The City of Gunnison’s official business licensing portal describes a new requirement for businesses operating within Gunnison city limits to obtain a City of Gunnison Business License starting January 1, 2026 (noting a $20 fee and applicability to various business types). The city also indicates changes to sales tax administration starting January 1, 2026 (city sales tax licensing/collection shifting to state administration) and that vendor fees will no longer be offered beginning in 2026. For vendor onboarding and ongoing compliance, this creates a new/changed local registration requirement (business license) and alters the sales-tax registration/remittance workflow. The city provides a 2026-only grace period allowing businesses to obtain an active 2026 license through March 31, 2026.
San Francisco’s Treasurer & Tax Collector business tax reform update (Prop M implementation) points to a local ordinance that sets numerous license/permit fee amounts to $0 for license periods beginning on or after April 1, 2026. Examples referenced in the ordinance text include certain theater license fees and multiple permit/license fee categories (including Fire Department-related permits and certain food/special-event/body art and certified tester licensing fees). For vendor business licensing & registration teams, this changes licensing cost assumptions and may affect onboarding/renewal workflows for vendors operating in San Francisco by reducing or eliminating specific local license/permit fees starting with license periods on/after 2026-04-01.
An official SF.gov small business newsletter indicates that beginning in 2026, San Francisco business registration renewal is due on the last day of February and will be part of a unified Annual Business Registration and Tax Form (linked to Proposition M business tax reform).
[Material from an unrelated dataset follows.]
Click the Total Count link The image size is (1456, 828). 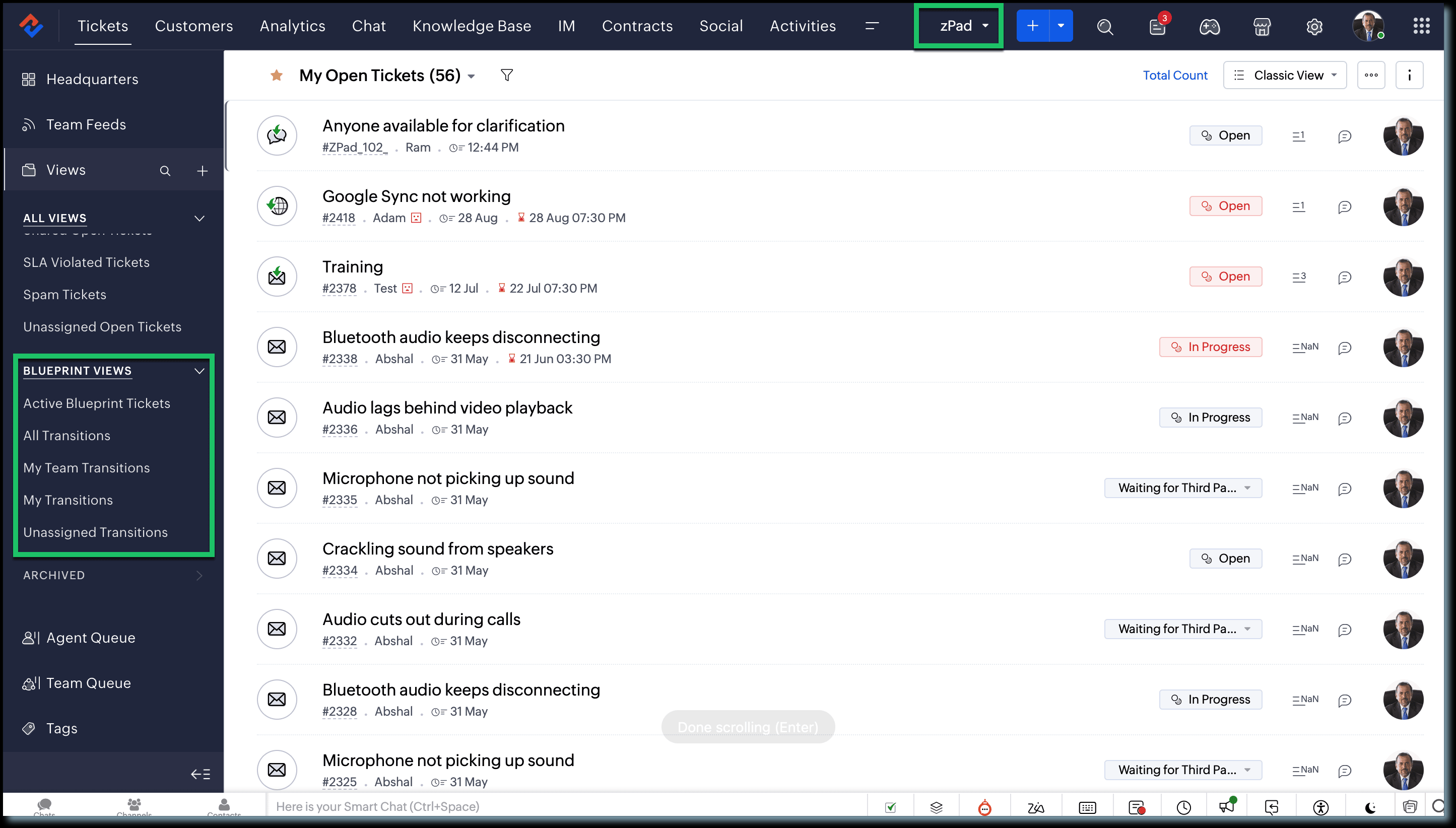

Vendors operating in San Francisco should update compliance calendars and ensure renewal and associated annual filing processes are completed by the new end-of-February deadline to maintain active registration for lawful operations and city contracting eligibility where applicable.
The U.S. Government Publishing Office (GPO) announces the retirement of legacy vendor systems (Contractor Connection/Quick Quote) and the transition of vendor registration and quoting activities to the GPO Publish platform. Vendors must register (or re-register) in GPO Publish to continue doing business with GPO, and registrations are subject to manual review, implying potential lead time. Compliance and government-contracting teams should update internal vendor onboarding and procurement participation procedures to ensure accounts are established in GPO Publish and avoid disruption after the retirement date.
GPO announced that its legacy vendor tools (Contractor Connection and Quick Quote) are retired effective the end of January 2026 and that vendor activities move to the GPO Publish platform. Vendors must register in GPO Publish (manual review) to avoid interruption in eligibility to receive and perform GPO work. Compliance teams supporting vendors should ensure internal procedures and credentials are updated for the new system and that registration is completed early due to manual review queues.
The Indiana Secretary of State Business Services Division notice states that filing process changes tied to HB 1593 and HB 1666 take effect January 1, 2026. For vendor business licensing & registration, this signals changes to Indiana business entity registration/maintenance filing workflows (e.g., INBiz processes and associated forms), requiring entities and service providers to review updated requirements effective 2026-01-01.
The District of Columbia Department of Licensing and Consumer Protection (DLCP) states that effective August 1, 2025, Basic Business Licenses are valid from the date of issuance to the last day of the same month two or four years later (depending on license term). Compliance teams managing vendor business license portfolios in DC should adjust renewal tracking and customer/vendor onboarding timelines to reflect the new validity/expiration convention.
The City of Albuquerque announces a shift from issuing business registrations to issuing business licenses through its online system (ABQ-PLAN), effective July 1, 2025. The city states existing registrants will transition at renewal (no immediate action; apply for a business license at renewal at no additional cost). The annual fee is stated as $35, and the city describes a delinquency structure allowing a $10/day late fee for each delinquent license if fees are not paid before starting business or before expiration. Compliance teams should ensure Albuquerque operations track renewal timing (at least 10 days before expiration per the announcement) and incorporate the new licensing terminology and late-fee exposure into compliance calendars and cost estimates.